Make sure you send a customized letter. Employers are pretty savvy when it comes to figuring out if you’re just emailing a form letter (i.e. virtually a carbon copy of ones that you’ve sent off for dozens of other applications). Even if a lot of the information is the same, you want to ensure each letter has a personal feel. That means addressing the letter to a specific person (if possible) and mentioning explicit facets about the company or job that excite you.
Before sitting down to write, spend some time perusing the company’s website. As an addendum to the point mentioned above, surfing an organization’s site will allow you to get a sense of the language they use, the company culture and on what they might place a premium. If you can mirror these in the letter you write, you’ll likely be viewed as a good fit for the company!
Avoid being overly formal. Sure, you want your letter to sound mature and professional. However, many applicants often go a little too far and end up coming across as robotic or even insincere. You want your excitement and enthusiasm for the position to appear genuine.
Steer clear of simply writing clichés. Most job seekers can claim to be good communicators or effective multi-taskers. Unfortunately, many of these pronouncements end up seeming empty or dubious. You want to address your assets in a deeper, more descriptive way. And you should definitely back up your points with concrete examples. The HR exec or hiring manager is much more likely to give them credence.
Don’t apologize for skills that might be weak or non-existent. It’s never a good idea to call attention to any shortcomings you may have (unless you’re explicitly asked of course). You want to focus on the positive and the skills/talents you can bring to the job. Plenty of people apply to jobs despite not meeting 100% of the requirements listed. Remember – you can always learn/acquire new skills!
Use keywords and/or industry jargon. Incorporating industry jargon into your letter will help you appear both knowledgeable and passionate about your chosen field. Additionally, by peppering in keywords, you’ll demonstrate that you paid close attention to the job listing. And, more importantly, you will show that you have the skills the job demands.
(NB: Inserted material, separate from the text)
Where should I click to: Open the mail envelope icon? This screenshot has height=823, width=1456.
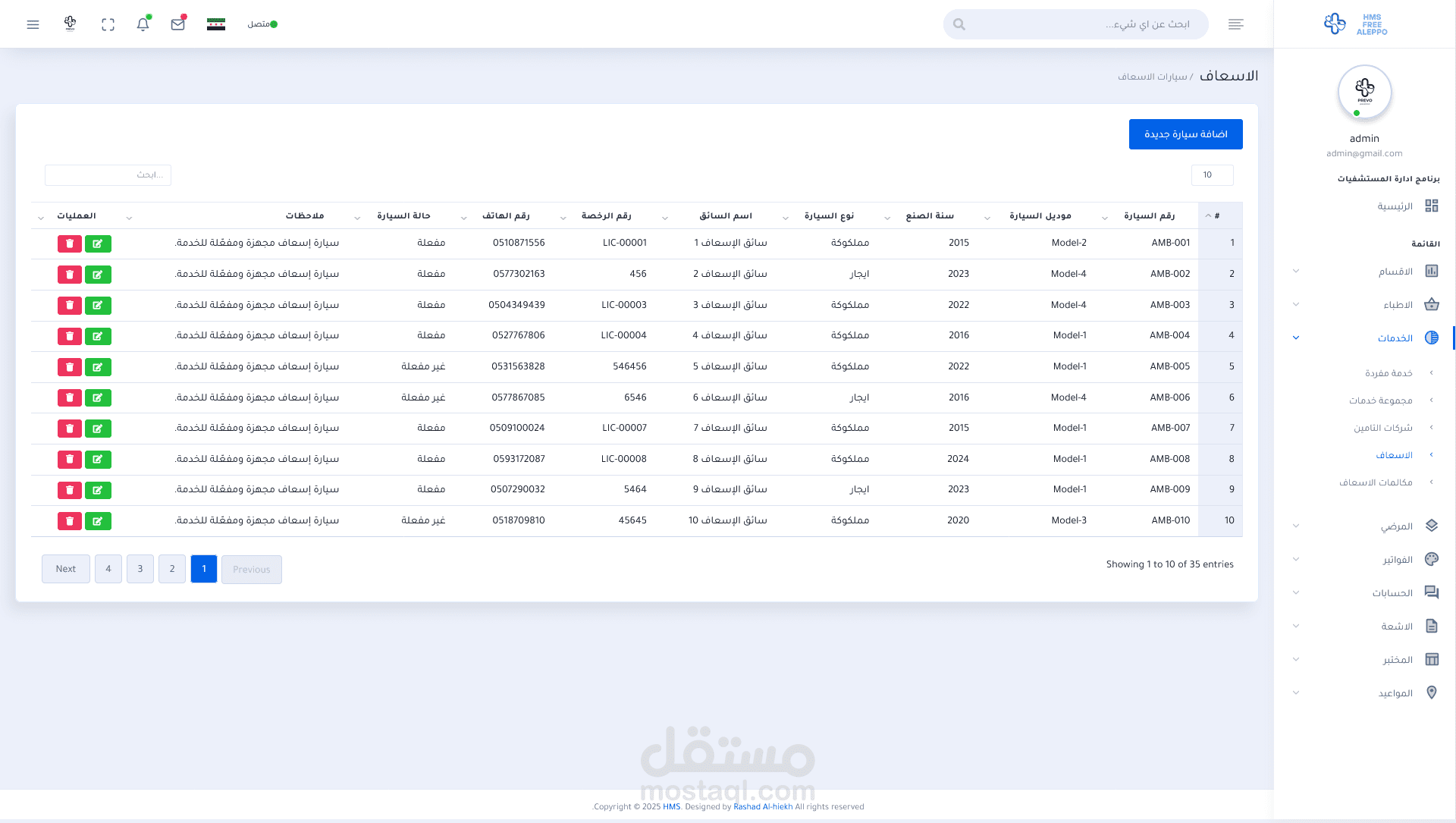[x=178, y=24]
Have friends or family read it over. Just like your resume or college application essay, you’ll want another pair of eyes to review your letter. An outside reader will likely catch any typos you might have missed. Further, they can provide an objective perspective and let you know if anything sounds weird or confusing.
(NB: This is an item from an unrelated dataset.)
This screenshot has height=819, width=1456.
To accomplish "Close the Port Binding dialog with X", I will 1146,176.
Don’t write a novel! Hiring managers don’t have the time or patience to read a long letter (even one that’s brilliantly written). Hence, just like your resume, a cover letter should never be more than one page. Figure out how to highlight your important points and accomplishments in a concise manner.
Cover letters are an important part of the job hunting process. You want to make sure whatever you write opens doors, rather than slams them shut (metaphorically of course)!